F Rosa Rubicondior: Unintelligent Design - How Epigenetic Settings Are Passed To Daughter Cells - Even William Heath Robinson Would Be Impressed

Sunday 10 March 2024

Unintelligent Design - How Epigenetic Settings Are Passed To Daughter Cells - Even William Heath Robinson Would Be Impressed

Cracking Epigenetic Inheritance: HKU Biologists Discovered the Secrets of How Gene Traits are Passed on - Press Releases - Media - HKU

It all started when single-celled organisms started to form colonies of like-minded individuals. The easiest way to do it was for the two daughter cells of a dividing cell to stick together instead of going their own way. They in turn would have had more daughter cells until they formed large clump of cells, but, unless the cells began to perform distinct functions, there was no advantage to forming clumps like that instead of each cell going its own way and fending for itself. Fortunately, there were no large predators around, otherwise a clump of cells would have made a tasty snack and the whole idea would have been abandoned as too risky by half, and we would be stuck now with a world of single-celled organisms and nothing else.

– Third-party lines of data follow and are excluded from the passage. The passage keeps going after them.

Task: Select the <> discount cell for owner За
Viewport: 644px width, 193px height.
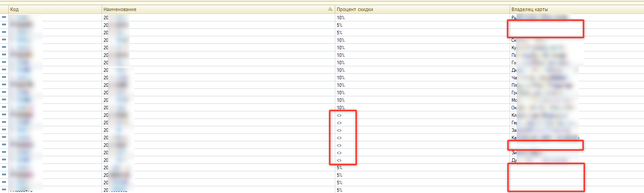Action: pyautogui.click(x=423, y=130)
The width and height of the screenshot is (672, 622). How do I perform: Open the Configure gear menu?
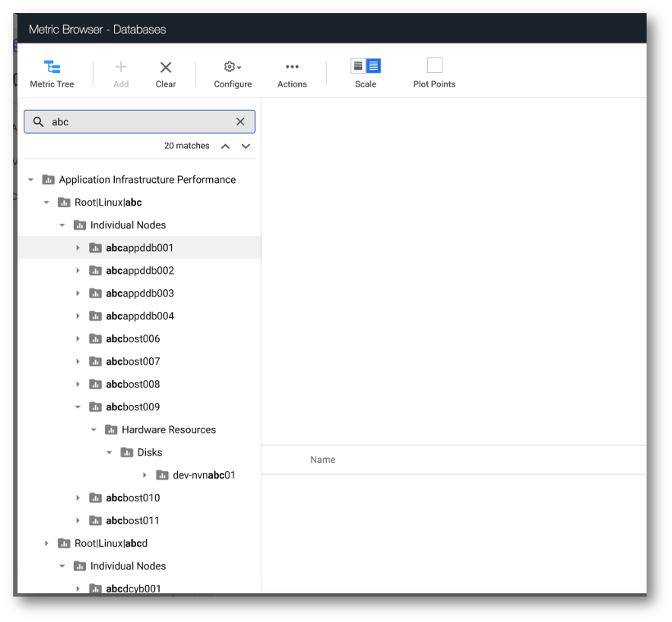(x=233, y=67)
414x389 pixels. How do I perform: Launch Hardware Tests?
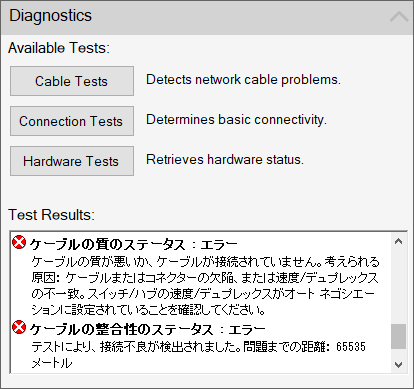tap(72, 161)
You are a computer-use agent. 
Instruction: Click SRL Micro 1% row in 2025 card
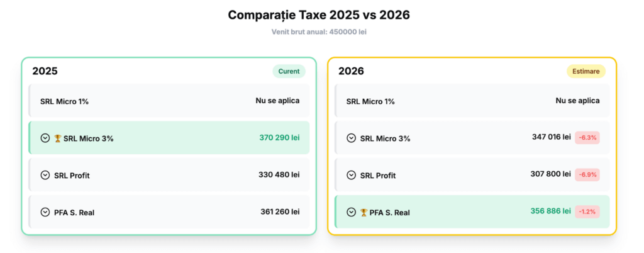pos(169,101)
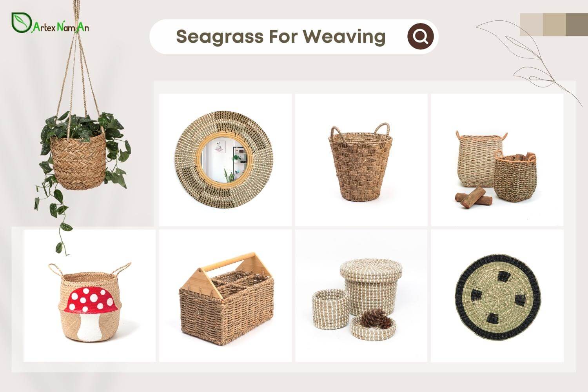This screenshot has width=588, height=392.
Task: Click the Artex Nam An brand text
Action: click(61, 27)
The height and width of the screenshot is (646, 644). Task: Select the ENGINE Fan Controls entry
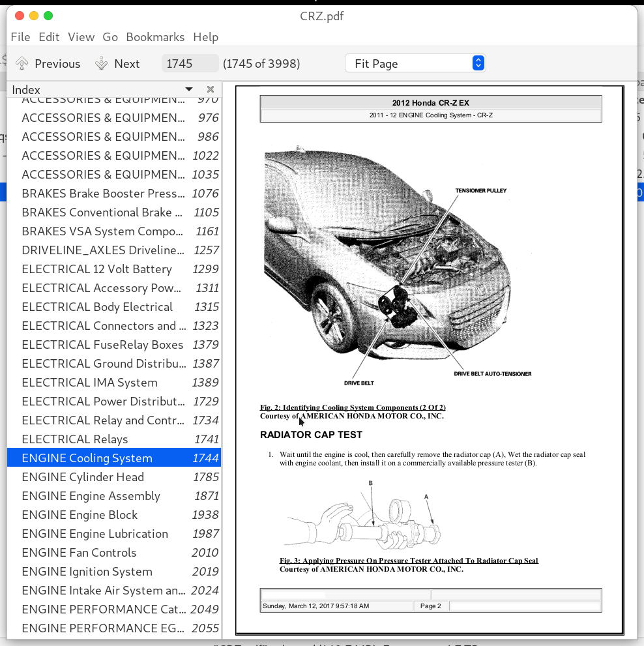tap(79, 552)
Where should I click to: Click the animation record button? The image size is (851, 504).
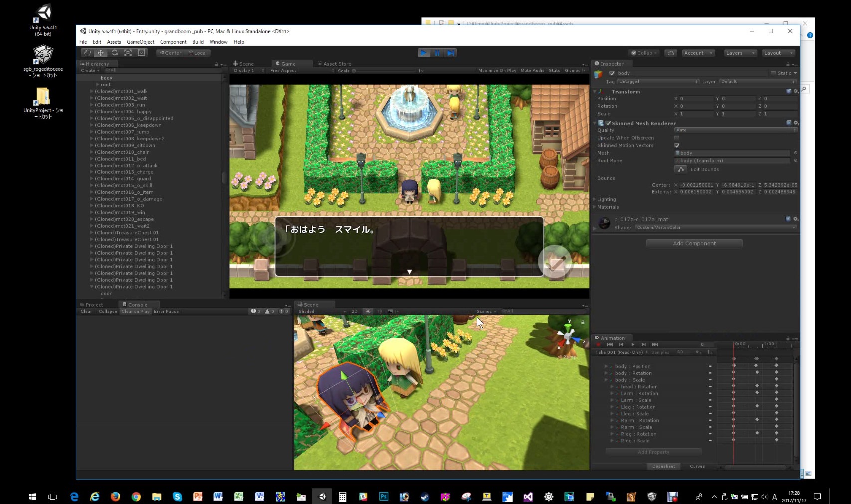click(x=598, y=345)
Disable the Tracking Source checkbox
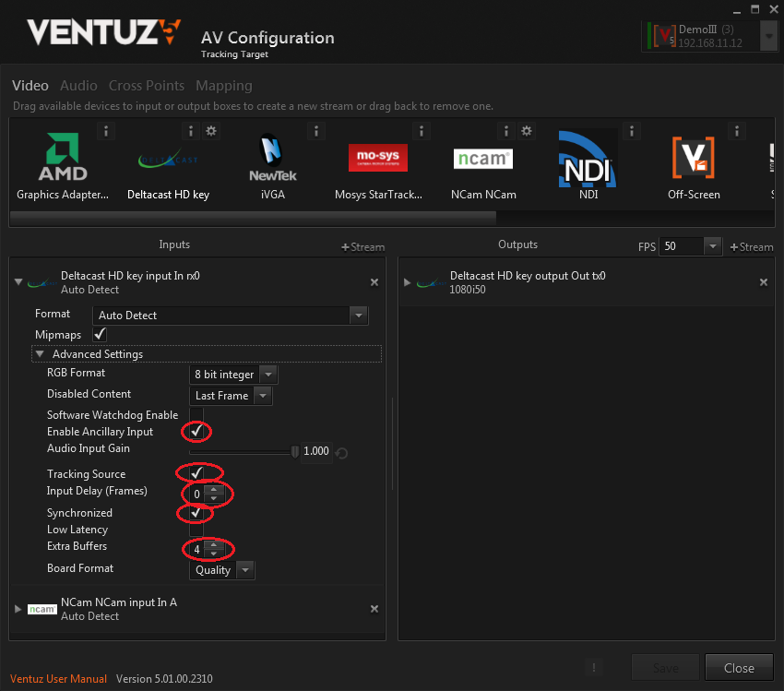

However, with the trial and error which characterises biological development, some of the cells in the clump began to perform specialist functions. For example, as the clump got larger, specialist cells would have been needed to exchange gasses with the environment or the cells at the centre would have been deprived of oxygen and their waste in the form of carbon dioxide would have accumulated because diffusing across a large mass of cells would be too slow to keep up with production and the supply of oxygen would be too slow to keep up with the demand. The same thing applied to getting nutrients into the center of the clump.

So, the clumps which had specialist cells fared better in the competition for resources than those which were just undifferentiated clumps. In fact, the clumps with specialised cells would probably have eaten the undifferentiated clumps and become predators. And with predators there was pressure for increased specialisation for movement, ingestion and excretion, for more efficient respiration and for reproduction. And predation also produced pressure for more motility, for senses like sight and smell and maybe hearing and as the organisms became more complex so they needed nervous systems to coordinate their activities and process and respond to the stimuli their senses were receiving from their environment and some would have evolved defensive armour such as scales and spikes and hard shells and internal structures like cartilage and bone to give their bodies shape and form and to make their swimming apparatus stiffer and more powerful.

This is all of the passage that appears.